In this chapter we describe a procedural method of synthesizing believable motion for trees affected by a wind field. The main goal of this approach is to enable the simulation and visualization of large open environments with massive amounts of vegetation. By introducing procedural animation calculations inside the vertex shader, this method works well with instancing and leverages the power of the GPU.

6.1 Introduction

Wind is an important element in creating believable and visually pleasant vegetation. The problem of simulating tree motion in a wind field is a complex, scientific topic. Most scientific approaches use physical simulation techniques based on motion equations that apply wind force to individual branches. Such simulations usually are prohibitive for time-constrained applications, and moreover, they can result in a less-than-natural look because of the inherent complexity of the underlying problem.

The actual motion of trees in a wind field depends on various factors, such as the stiffness and length of branches, the size and shape of leaf crowns, the conditions of the wind field, and turbulence inside the tree crown, as noted by Harker 2002.
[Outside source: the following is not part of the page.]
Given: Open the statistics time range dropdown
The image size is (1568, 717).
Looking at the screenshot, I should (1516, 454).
Given the complexity of the forces affecting trees in the wind and actual observations of trees under natural conditions, we can observe that tree movements are random. Thus, a number of methods abandon physically correct simulations, instead modeling tree movement as a stochastic process.
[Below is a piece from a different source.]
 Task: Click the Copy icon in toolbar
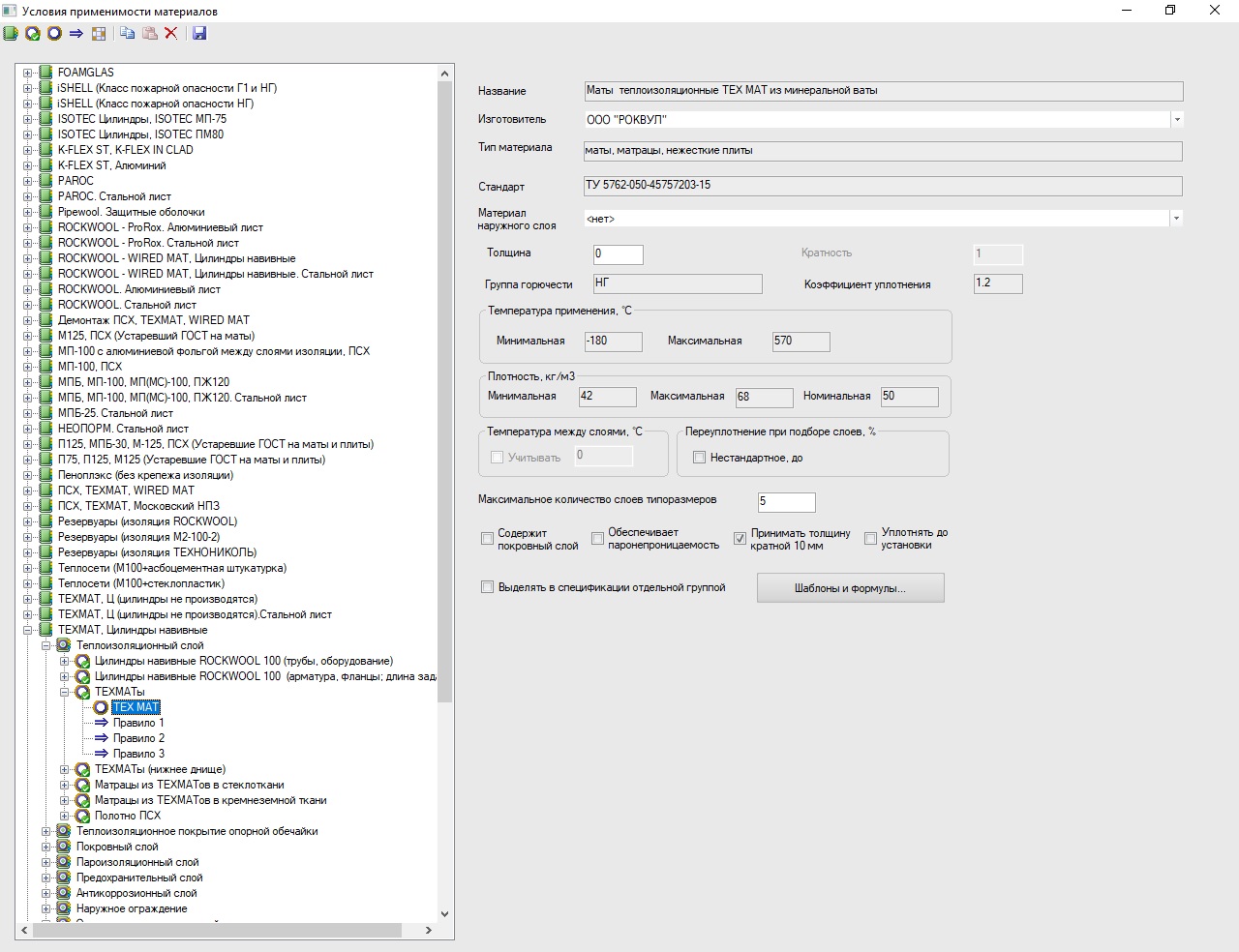[128, 33]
6.2 Procedural Animations on the GPU

Given the large number of plants necessary to visualize natural environments, we need an efficient method for both simulating and rendering vegetation. And at the current rate of graphics hardware evolution, end users have come to expect simulated vegetation to be increasingly complex. The goals of our approach are (1) to offload motion simulation of trees from the CPU to the GPU, (2) to leverage hardware instancing to reduce the number of render calls, and (3) to allow seamless integration with GPU-based fluid simulation for an evolving wind field (Harris 2004).

6.3 A Phenomenological Approach

Physically correct simulation of tree motion is very complicated, and computational costs are too high for real-time applications. Instead, we choose to concentrate on a visual aspect of simulation. As Stam (1997) observed, motions of trees in a wind field are chaotic in nature. Thus, we can approximate complicated underlying dynamics using noise or a series of periodic functions. This observation forms the basis of our method. To increase the realism of existing approaches, we selected distinguishable visual phenomena and captured them into a set of simple rules. The final dynamics of the tree are synthesized by combining noise functions according to a set of those rules.

6.3.1 The Wind Field

In order to simplify the calculations, we define wind as a two-dimensional force field over terrain. The aerodynamics-based method for simulation of objects in fluid flows, presented in Wejchert 1991, defines the representation of force fields. Such fields define the direction and velocity of the fluid. Another commonly used name for such fields is vector fields.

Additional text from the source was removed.